Bourbon virus, a recently discovered tick-borne virus, is rare but can be deadly. The virus has only been confirmed on 3 occasions, with 2 cases resulting in death, due to a lack of specific treatments for the virus. However, a team of investigators from Washington University School of Medicine in St. Louis has successfully cured mice infected with the virus by treating the animals with an experimental antiviral flu drug.
For the research, published in the journal PLOS Pathogens, the investigators evaluated the drug favipiravir, which is approved in Japan for the treatment of influenza. This drug was selected because influenza virus is a distant cousin of Bourbon virus and favipiravir inhibits a key protein that the tick-borne virus requires for multiplication.
The research team, led by Jacco Boon, PhD, an assistant professor of medicine, were limited to conducting the study in an animal model due to the rarity of the infection in humans.
In 1 experiment the research team infected immunocompromised mice with Bourbon virus and observed that all of the mice died 6 to 8 days following infection.
In a separate experiment, the team infected mice with the virus and then treated the mice with favipiravir or placebo for the 8 days following infection. Mice who received favipiravir at the point of infection or within 1 day of infection all survived without showing signs of illness. Three days after infection with the virus the investigators administered the antiviral to mice who had already begun showing clinical signs of illness, all of which recovered following treatment. On the other hand, all of the mice that received placebo died.
"Without the flu drug, 100% of the infected mice died, and with the treatment, 100 percent survived," Boon, the paper's senior author, said in a statement. "Up until now, doctors have not had any way to treat Bourbon virus. We've found something that works, at least in mice, and it suggests that antivirals for flu are a good place to start looking for a treatment for Bourbon."
The Bourbon virus was first identified in 2014 in Kansas when a middle-aged man arrived at a hospital with flu-like symptoms and a history of tick bites. The patient was treated for ehrlichiosis, which causes similar symptoms, but his health continued to decline and diagnostic tests were unable to pinpoint a specific infection. After the man’s death a blood sample was sent to the laboratories at the US Centers for Disease Control and Prevention (CDC). CDC investigators identified the infection as a new virus, naming it Bourbon, the name of the county where the Kansas man had lived.
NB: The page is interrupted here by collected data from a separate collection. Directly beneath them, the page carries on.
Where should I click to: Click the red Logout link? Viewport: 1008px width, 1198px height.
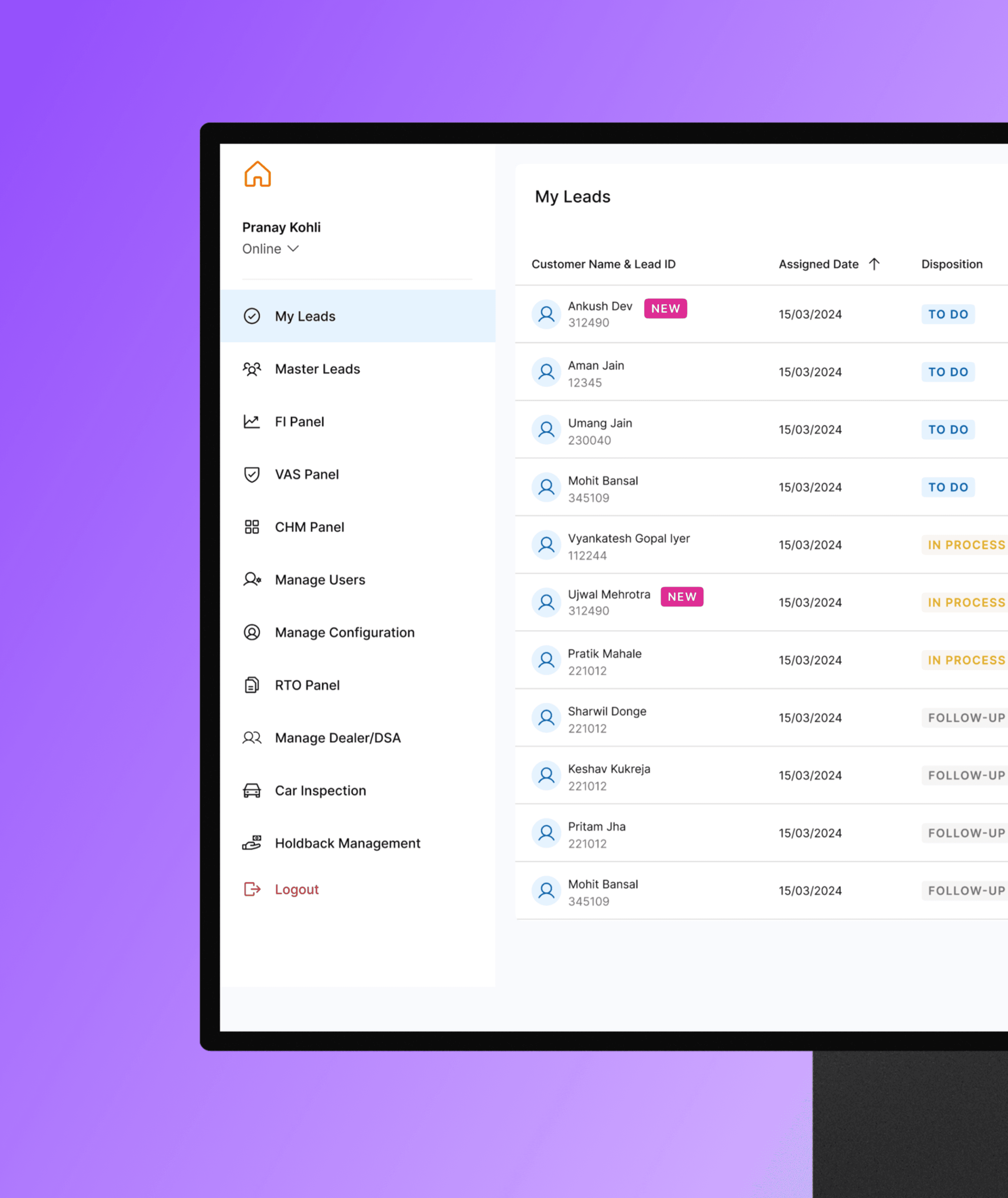pyautogui.click(x=296, y=889)
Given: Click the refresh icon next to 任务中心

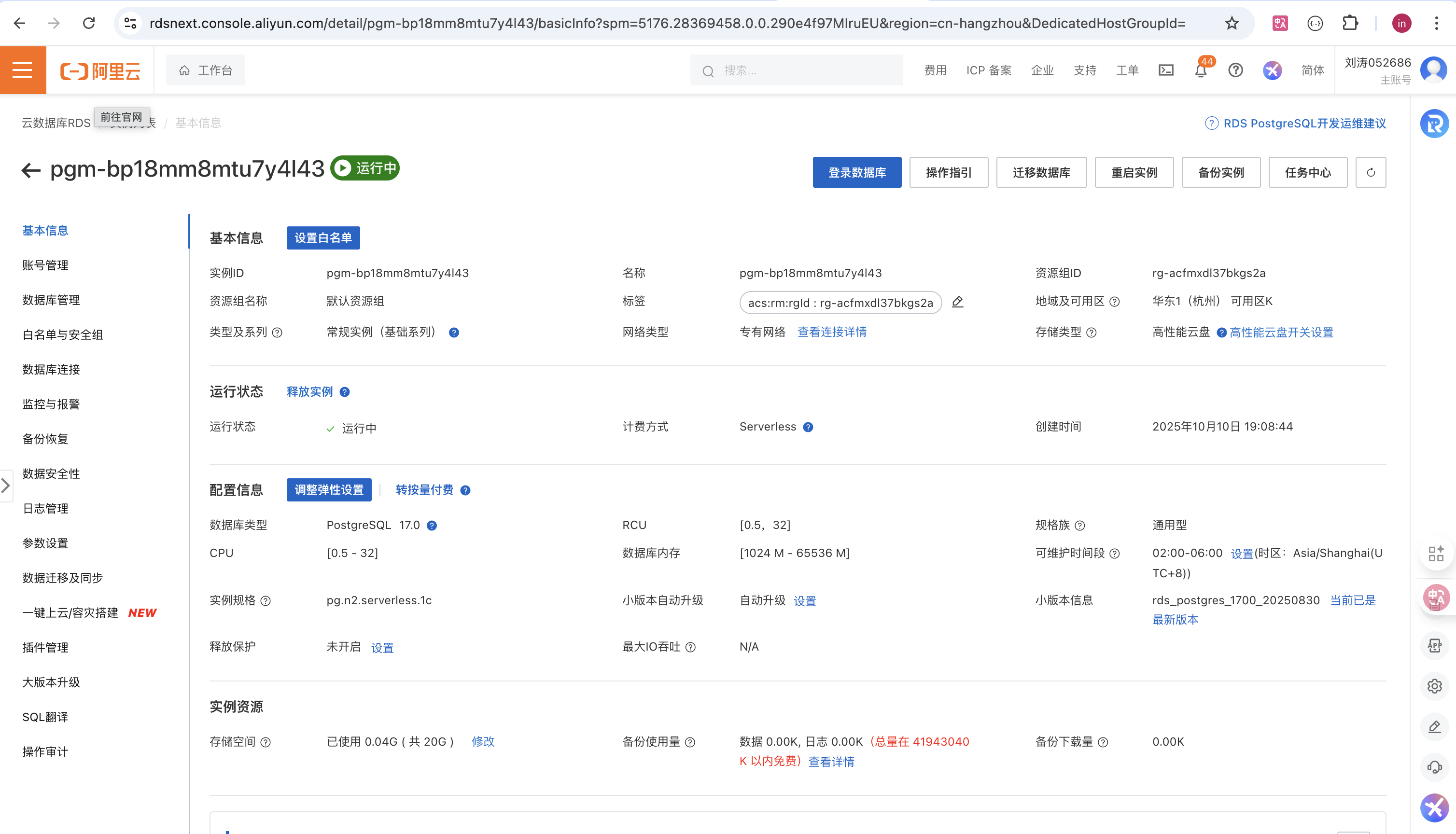Looking at the screenshot, I should pyautogui.click(x=1370, y=172).
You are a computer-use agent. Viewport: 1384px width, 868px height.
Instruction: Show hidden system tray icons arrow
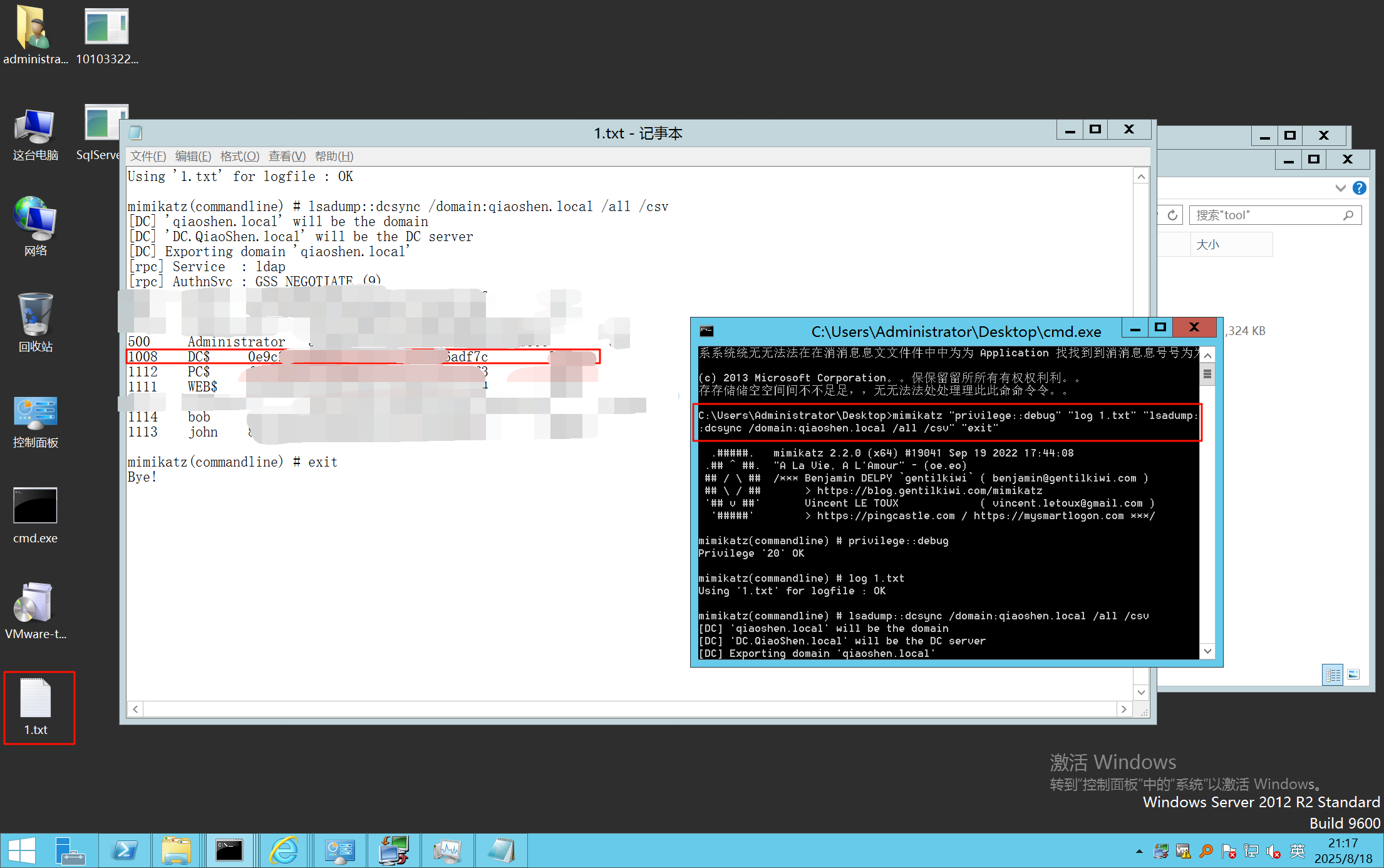pyautogui.click(x=1139, y=851)
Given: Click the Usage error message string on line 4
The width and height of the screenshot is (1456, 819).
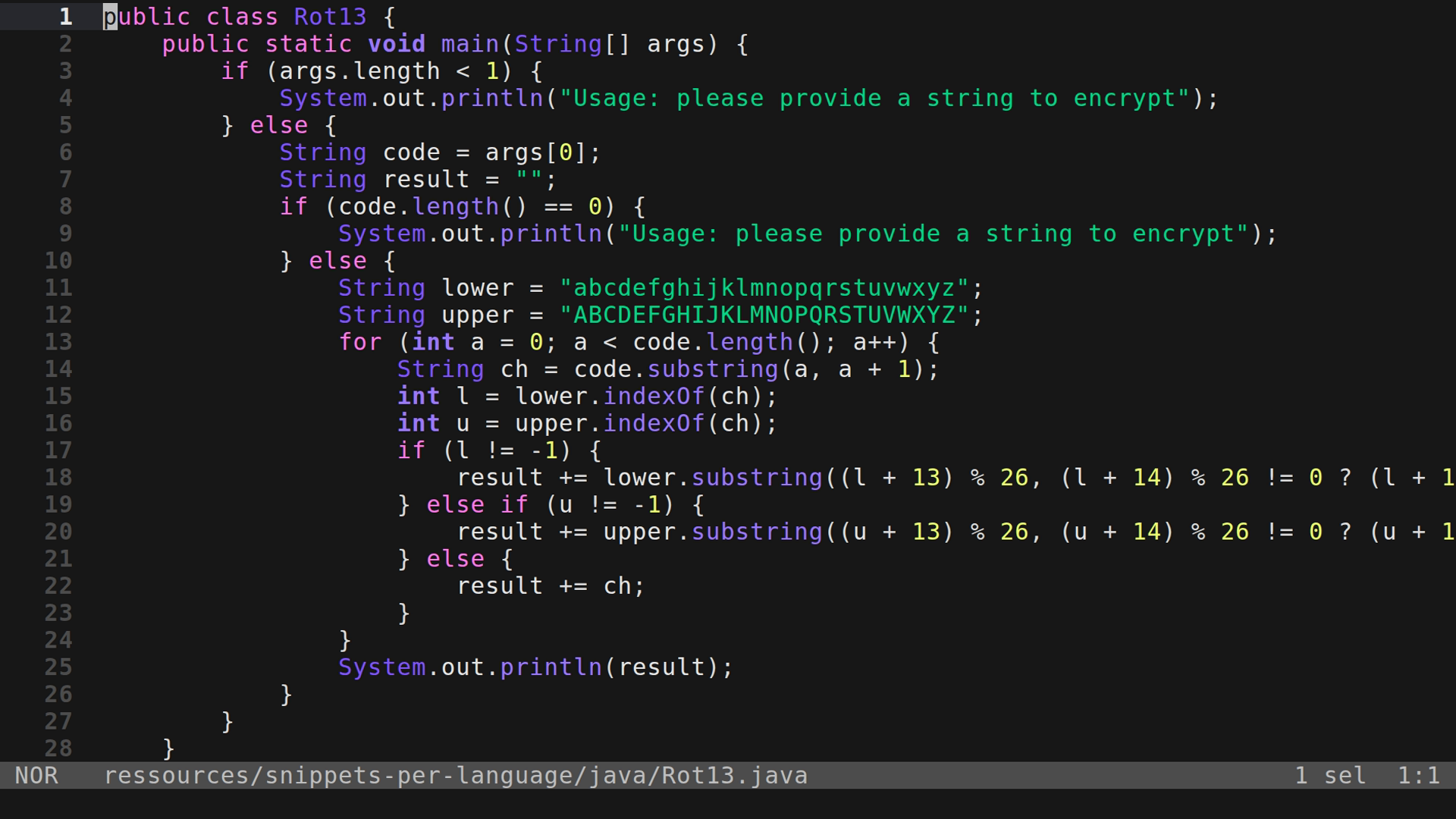Looking at the screenshot, I should point(876,98).

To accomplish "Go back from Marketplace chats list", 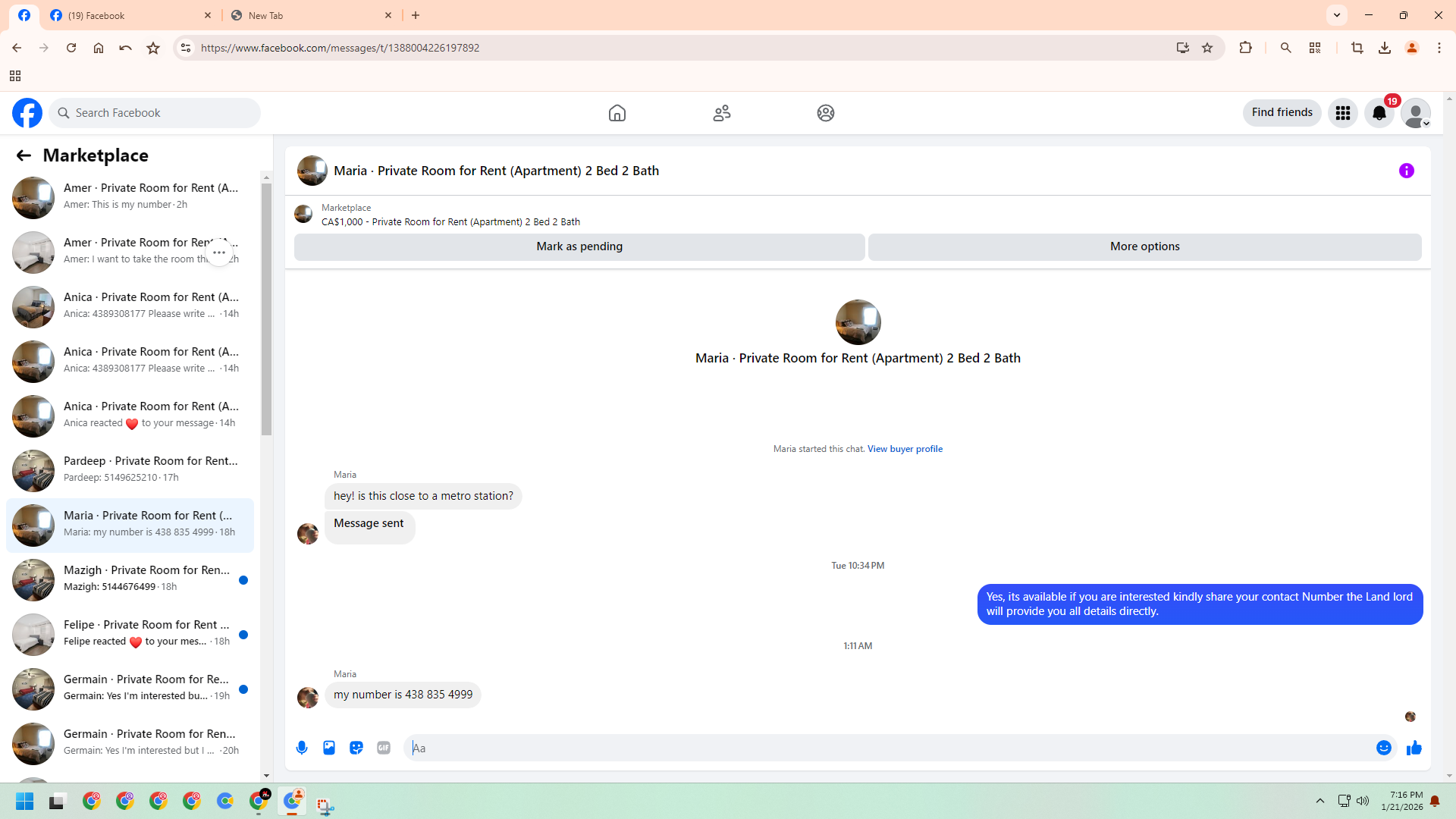I will point(24,155).
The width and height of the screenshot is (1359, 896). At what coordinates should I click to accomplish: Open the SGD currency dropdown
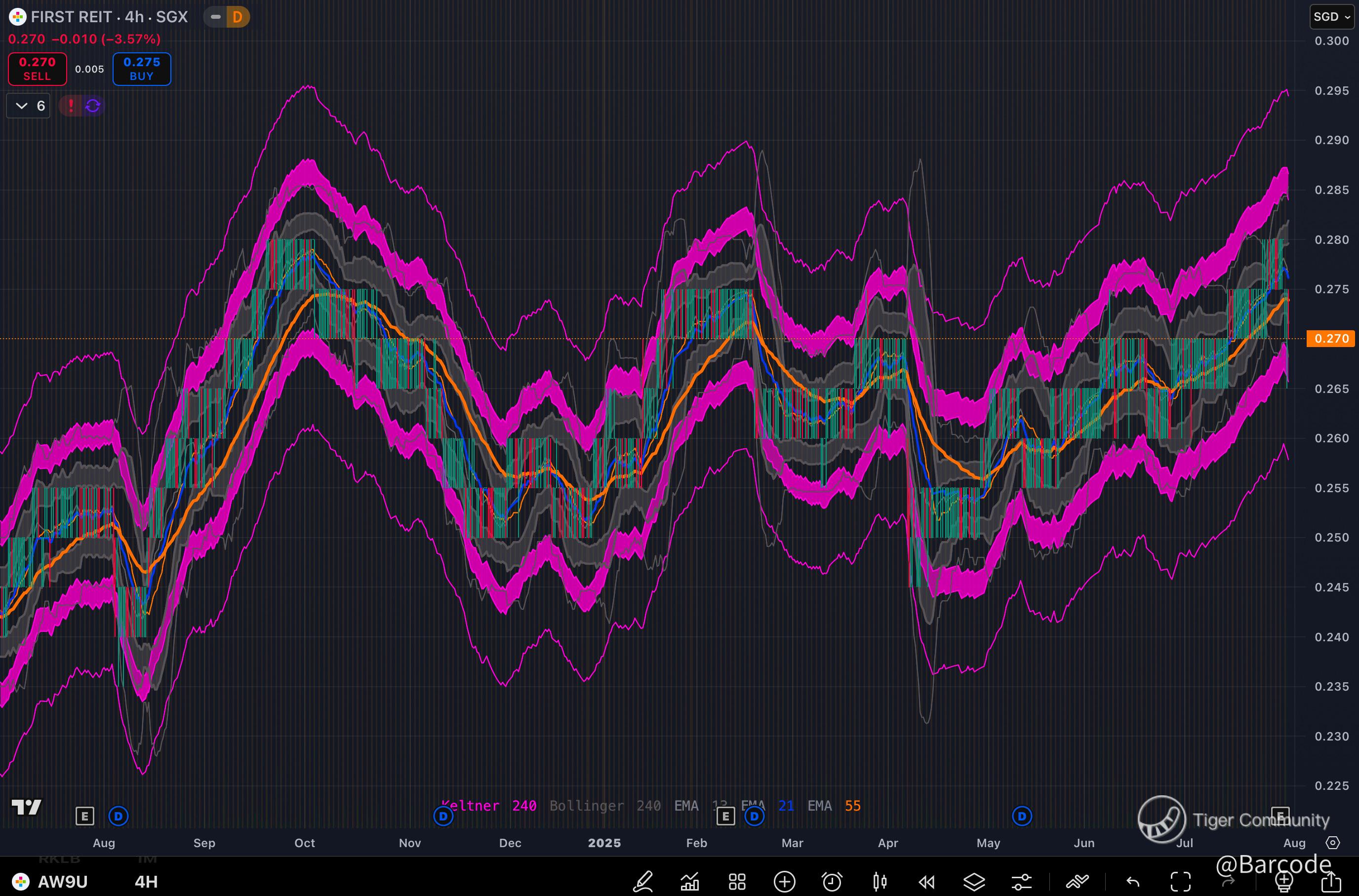tap(1331, 17)
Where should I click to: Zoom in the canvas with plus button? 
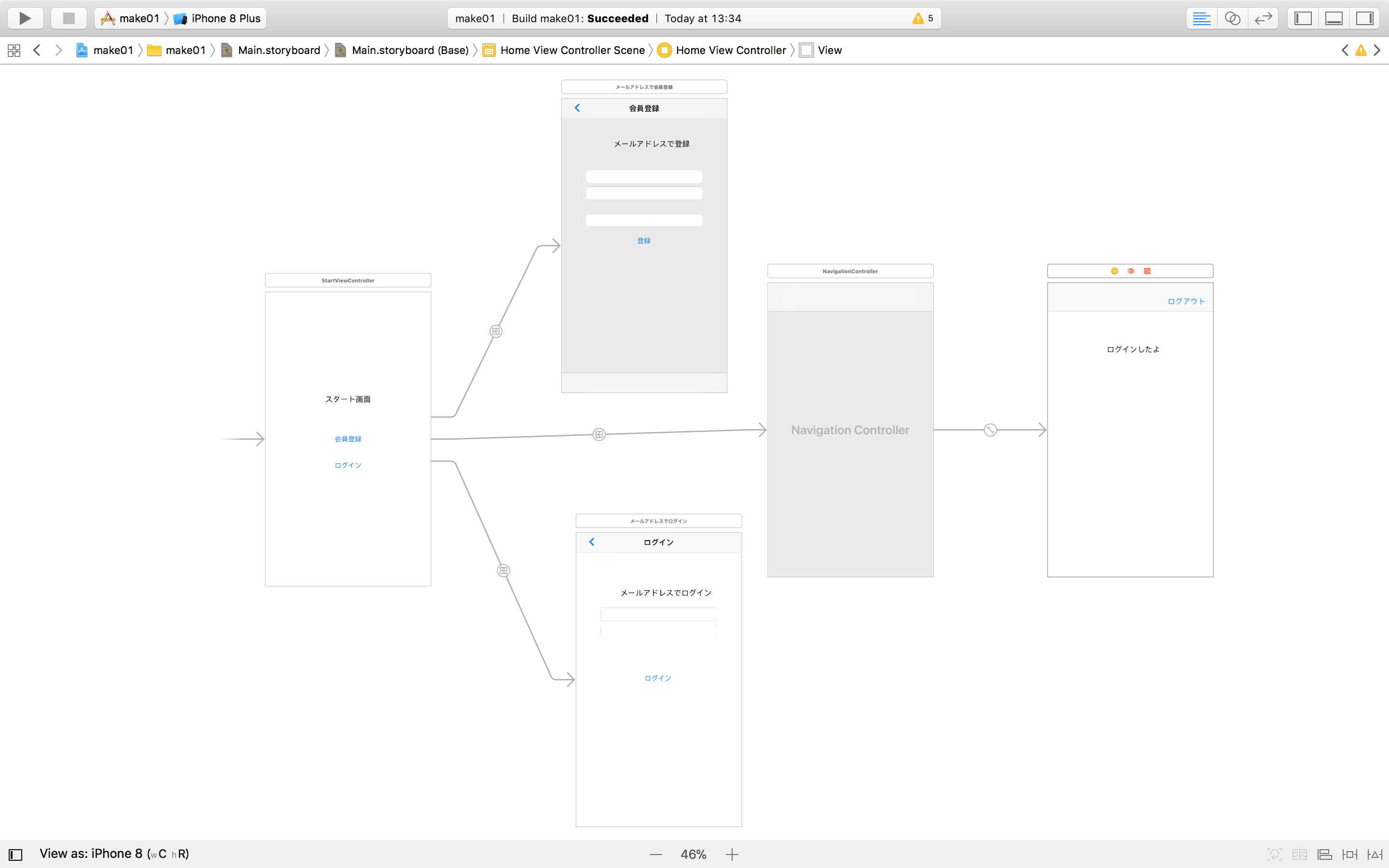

The virus did not manifest for another 3 years when it appeared in 2017 in the St. Louis area. A female patient presented to Barnes-Jewish Hospital and complained of fever, fatigue, and body aches. Following presentation, Jennie Kwon, DO, an infectious disease specialist and an assistant professor of medicine, at Washington University, worked alongside the CDC to identify the Bourbon virus.
Despite being able to identify the virus in the patient, the woman did not survive. This case caught the attention of Boon, who is an influenza researcher who works closely with Kwon.
"We really don't have any way of telling how common Bourbon virus infection is or how deadly it is," Boon, who is also an assistant professor of molecular microbiology, and of pathology and immunology, said in the press release. "Ticks have always been here, and now we know that Bourbon virus is in ticks in this area. There have probably always been people getting infected with Bourbon virus, and we just did not know what it was before."
A third case of Bourbon virus was identified in a patient in Oklahoma, who was able to survive the deadly virus. According to the investigators, there may have been other cases of the virus that have not resulted in hospitalization.
Despite the findings in the mouse model, the investigators are unaware whether clinicians in the United States would be able to obtain favipiravir to treat Bourbon virus as it is not approved by the US Food and Drug Administration.
For now, the best methods to protect against Bourbon virus are to avoid tick bites by using insect repellent, wearing long pants and sleeves, and conducting tick checks following outdoor activity.